The prognosis for this clinical picture is good, although the optimal treatment regime is debatable; some cases recover without any treatment. Monotherapy with meglumine antimoniate for 4 weeks was chosen, with follow-up as for case 1. It is important to emphasize that a dog should return for specific anti-Leishmania treatment if there is a poor response to therapy. At Day 30, lesions were in remission (Figure 18) (Figure 19) (Figure 20), no new signs were noted, and serology was negative. The findings were the same at one-year follow-up.
Boxer, neutered male, 4 years of age
Generalized papulo-pustular dermatitis on the inner pinnae, head, trunk and extremities (Figure 21) (Figure 22) (Figure 23) (Figure 24) and naso-digital hyperkeratosis (Figure 25).
Cytology revealed neutrophilic inflammation with few extracellular cocci and acantholitic cells. Bacteriological culture and sensitivity tests yielded coagulase negative Staphylococcus spp. sensitive to various antibiotics. Moderate non-regenerative anemia, neutrophilic leukocytosis, hypoalbuminemia, marked hypergammaglobulinemia. UPC ratio = 1.3. High positive ELISA.
The recommended treatment was as for case 1, along with doxycycline (10 mg/kg PO q24h) based on the results of the antibacterial sensitivity test. A week later the dog presented with apathy, anorexia, painful joints, fever and reluctance to walk, and the skin lesions had not improved despite treatment. Blood and urine tests were repeated but were unchanged. Skin biopsies revealed a subcorneal neutrophilic dermatitis with acantholysis; specific immunohistochemistry was positive for Leishmania. The diagnosis was generalized and pruritic non-antibiotic responsive pustular dermatitis. Prednisone (1 mg/kg PO q12H) was prescribed for the presumed concomitant immune-mediated diseases (i.e., dermatitis, glomerulonephritis and polyarthritis) and clinical improvement was noted a week later, and although intact pustules were still visible, pruritus had improved. At day 30, skin lesions were in partial remission and pruritus was absent; the UPC ratio had dropped to 0.9 with mild hypergammaglobulinemia. Antibiotic was then stopped and meglumine antimoniate, allopurinol and prednisone were continued. At day 60, papulo-pustular dermatitis had improved by 80% and pruritus was absent. Meglumine was then withdrawn, allopurinol maintained and the dose of prednisone was progressively reduced (25% reduction every 21 days). By day 90 there was only a mild pustular dermatitis with epidermal collarettes on the ventral abdomen (attributable to superficial pyoderma based on cytology) (Figure 26) (Figure 27). There were no clinico-pathological abnormalities and the UPC ratio was 0.4. At 180 days post-diagnosis there was a total resolution of clinical signs.

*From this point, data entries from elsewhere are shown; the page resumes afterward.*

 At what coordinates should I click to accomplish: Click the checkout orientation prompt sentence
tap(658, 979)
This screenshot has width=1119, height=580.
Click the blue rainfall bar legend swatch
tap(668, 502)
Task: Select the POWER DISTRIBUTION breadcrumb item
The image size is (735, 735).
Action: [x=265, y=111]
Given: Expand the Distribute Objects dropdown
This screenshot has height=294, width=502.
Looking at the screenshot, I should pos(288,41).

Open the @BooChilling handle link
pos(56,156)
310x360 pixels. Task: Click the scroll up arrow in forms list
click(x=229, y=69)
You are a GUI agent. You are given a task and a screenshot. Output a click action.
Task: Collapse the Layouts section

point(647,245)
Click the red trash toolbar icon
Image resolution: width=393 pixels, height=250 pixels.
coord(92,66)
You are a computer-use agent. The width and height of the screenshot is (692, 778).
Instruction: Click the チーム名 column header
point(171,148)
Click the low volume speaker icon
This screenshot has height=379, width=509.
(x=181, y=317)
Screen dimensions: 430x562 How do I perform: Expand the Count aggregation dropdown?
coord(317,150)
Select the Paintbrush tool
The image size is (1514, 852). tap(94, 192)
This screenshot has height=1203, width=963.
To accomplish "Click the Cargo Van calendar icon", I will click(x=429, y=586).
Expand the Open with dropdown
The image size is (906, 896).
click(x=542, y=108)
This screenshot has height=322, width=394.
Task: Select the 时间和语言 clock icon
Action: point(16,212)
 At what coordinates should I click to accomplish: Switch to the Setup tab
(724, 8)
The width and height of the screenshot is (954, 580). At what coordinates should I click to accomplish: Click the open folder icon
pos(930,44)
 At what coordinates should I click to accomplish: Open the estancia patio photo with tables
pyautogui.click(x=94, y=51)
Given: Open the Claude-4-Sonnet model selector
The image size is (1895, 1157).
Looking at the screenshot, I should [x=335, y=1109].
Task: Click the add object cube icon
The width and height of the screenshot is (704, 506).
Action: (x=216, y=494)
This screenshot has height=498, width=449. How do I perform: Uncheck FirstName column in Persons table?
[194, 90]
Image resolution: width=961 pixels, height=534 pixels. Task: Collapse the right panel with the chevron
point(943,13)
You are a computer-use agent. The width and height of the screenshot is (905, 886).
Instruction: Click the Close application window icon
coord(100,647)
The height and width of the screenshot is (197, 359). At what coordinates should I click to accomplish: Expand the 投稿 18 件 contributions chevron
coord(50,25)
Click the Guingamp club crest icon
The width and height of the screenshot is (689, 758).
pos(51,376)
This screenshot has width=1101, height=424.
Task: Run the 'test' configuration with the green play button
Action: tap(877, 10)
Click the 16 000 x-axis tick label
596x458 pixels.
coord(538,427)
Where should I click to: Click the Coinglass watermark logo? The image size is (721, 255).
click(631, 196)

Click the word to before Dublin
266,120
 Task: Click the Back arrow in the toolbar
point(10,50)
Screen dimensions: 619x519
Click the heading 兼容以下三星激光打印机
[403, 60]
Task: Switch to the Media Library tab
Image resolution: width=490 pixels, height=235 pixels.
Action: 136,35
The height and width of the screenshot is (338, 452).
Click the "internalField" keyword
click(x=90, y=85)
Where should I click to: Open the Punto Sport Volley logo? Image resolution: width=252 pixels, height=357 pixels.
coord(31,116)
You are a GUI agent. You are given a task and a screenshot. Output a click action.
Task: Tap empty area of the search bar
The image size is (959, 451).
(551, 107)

Leishmaniasis can cause a wide variety of clinical signs in dogs, and active infection can be debilitating in many patients. Identifying the disease can be problematic, and the clinician should adopt a structured approach to potential cases to ensure accurate diagnosis and staging of the disease. Treatment is usually long-term and requires frequent follow-up; recurrence of clinical signs is not uncommon as it is rare for the parasite to be eliminated completely. Because the dermatological signs can vary widely, the veterinarian should invariably consider leishmaniasis a possible diagnosis if a dog from an endemic area is presented with skin lesions.